Sementara itu, masyarakat dari golongan ekonomi menengah ke atas tidak merasakan dampak yang sama. Program-program pendidikan yang ada pun belum terdistribusi secara merata, sehingga tidak semua masyarakat memperoleh manfaat maksimal. Ketimpangan ini semakin diperparah oleh kondisi daerah terpencil yang sulit diakses, menyebabkan proses pendidikan di wilayah tersebut tidak berlangsung secara optimal.
Hal ini menunjukkan bahwa perhatian pemerintah terhadap pendidikan belum sepenuhnya merata. Ironisnya, meskipun Undang-Undang Dasar Negara Republik Indonesia Tahun 1945 menjamin hak setiap warga negara untuk memperoleh pendidikan, realitas di lapangan menunjukkan bahwa hak tersebut belum sepenuhnya terpenuhi secara adil dan menyeluruh.
C. Kecanduan Teknologi
Kecanduan teknologi di era digitalisasi pendidikan semakin menjadi perhatian, terutama di kalangan anak dan remaja. Berdasarkan data dari Katadata tahun 2022, sebanyak 33,44% anak usia dini (0–6 tahun) di Indonesia telah menggunakan gadget, dan hampir 25% di antaranya sudah mengakses internet. Kondisi ini menunjukkan betapa cepatnya teknologi masuk ke dalam kehidupan anak sejak usia sangat dini.
Studi pada siswa SMA di Tuban pada tahun 2024 mengungkap bahwa 50% siswa memiliki tingkat penggunaan gadget yang tinggi, dan 97% di antaranya mengalami perubahan perilaku negatif akibat penggunaan tersebut. Hal ini mengindikasikan bahwa penggunaan perangkat digital secara berlebihan sudah mulai mengganggu aspek psikologis dan sosial siswa.
Kecanduan teknologi berdampak pada turunnya konsentrasi serta prestasi belajar, karena perhatian siswa lebih banyak tersita oleh aktivitas digital non-edukatif. Selain itu, anak-anak juga menunjukkan gejala gangguan emosional dan sosial, seperti mudah marah, sulit fokus, dan kurangnya interaksi langsung. Dalam jangka panjang, ketergantungan ini dapat menghambat perkembangan kemampuan berpikir kritis dan kreativitas mereka.

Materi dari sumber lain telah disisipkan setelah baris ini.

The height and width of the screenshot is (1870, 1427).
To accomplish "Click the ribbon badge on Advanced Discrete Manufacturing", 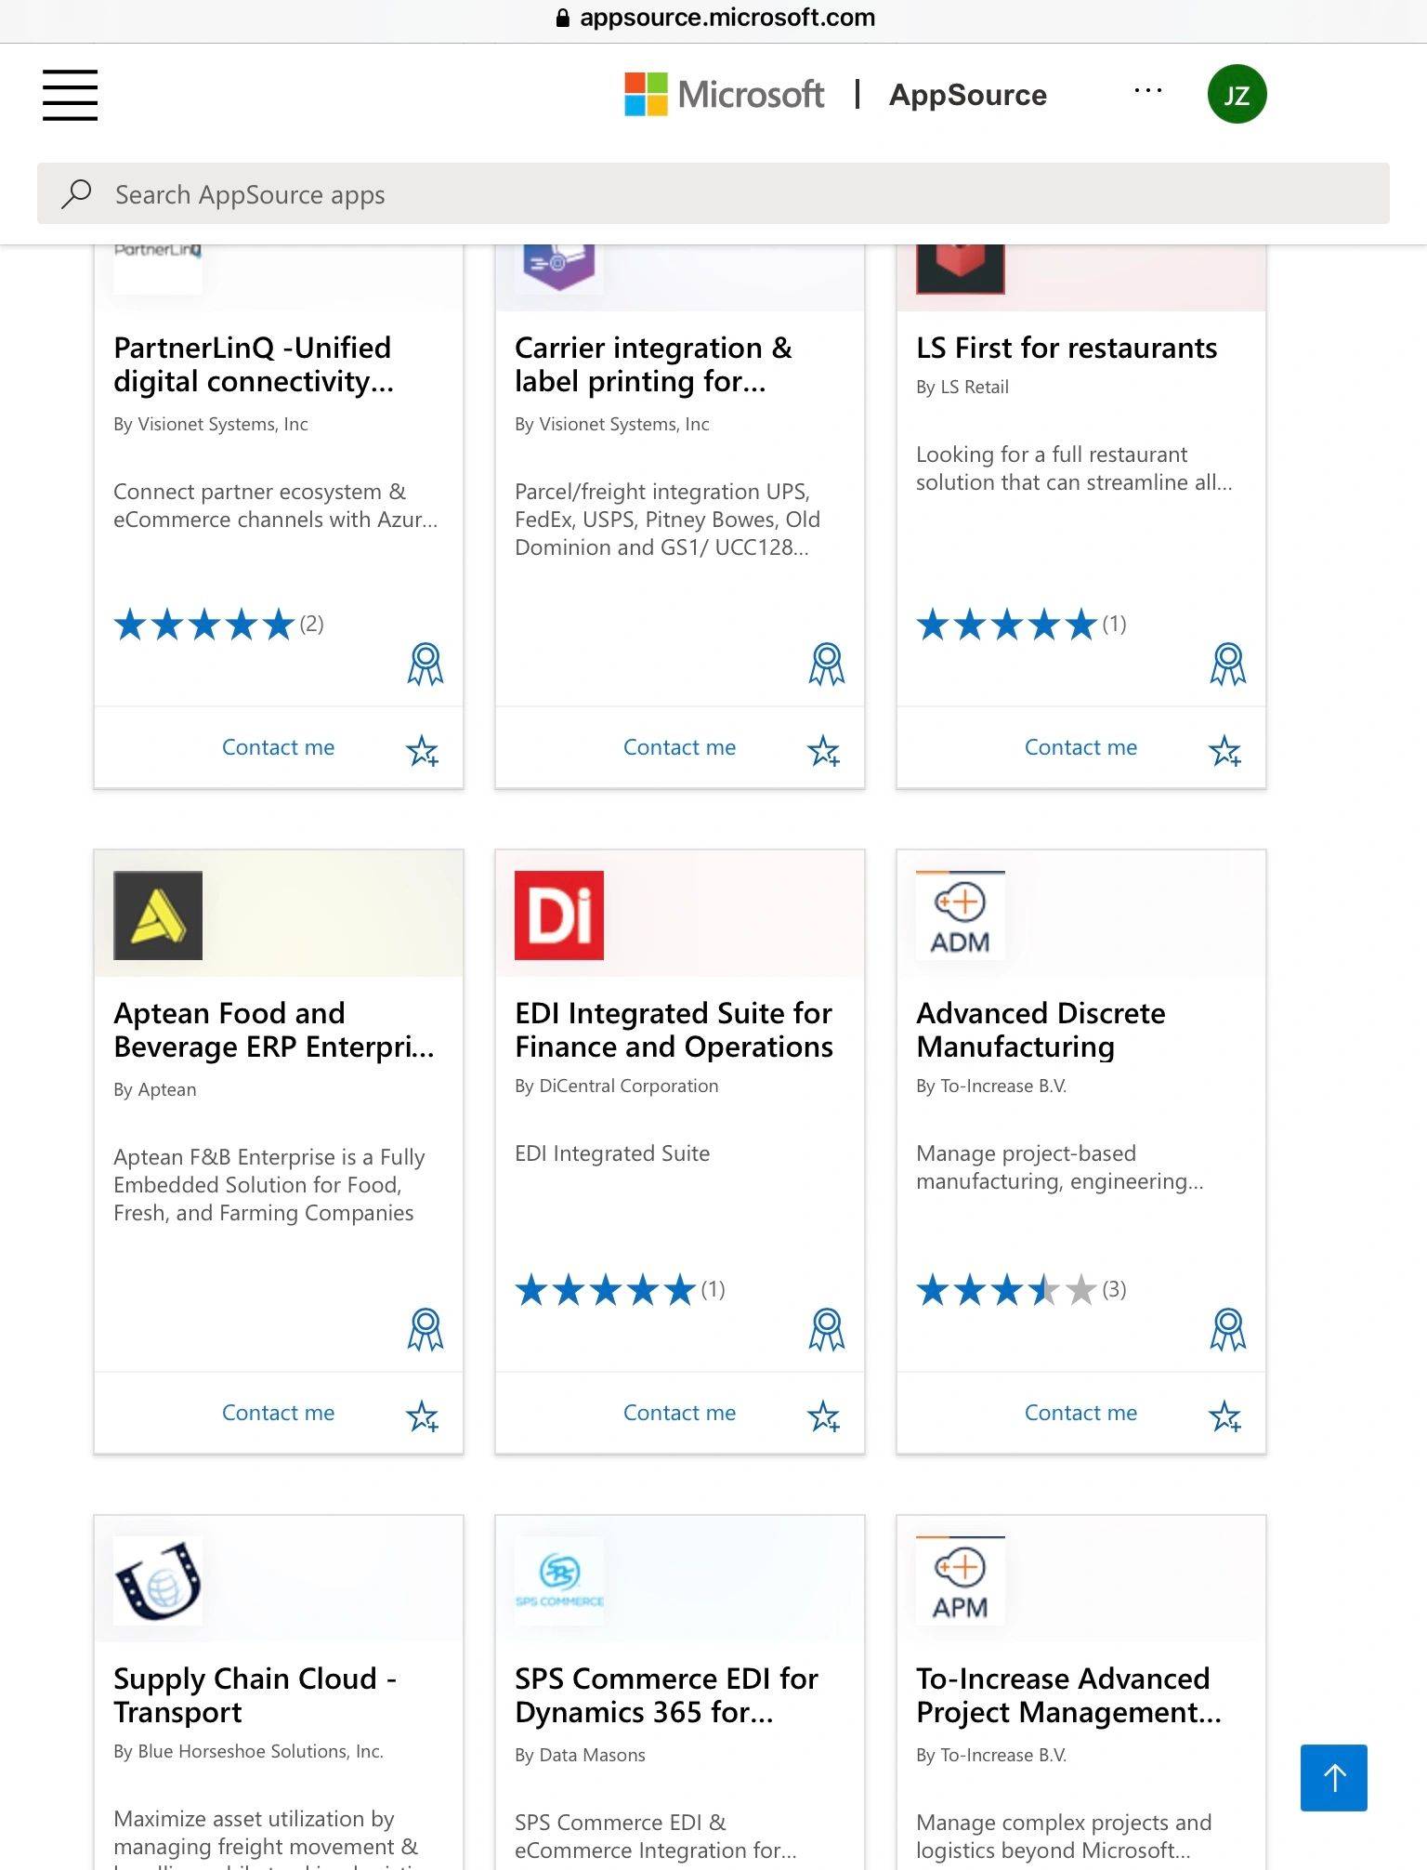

D. Peran Guru dan Orang Tua di Era Digital
Hasil penelitian menunjukkan bahwa peran guru sangat penting dalam membantu anak-anak menggunakan media digital. Guru harus memahami kelebihan dan kekurangan media digital, serta bagaimana menggunakannya dengan benar untuk mengajar. Dengan cara ini, siswa dapat belajar dari guru mereka apa yang harus mereka waspadai saat menggunakan media digital.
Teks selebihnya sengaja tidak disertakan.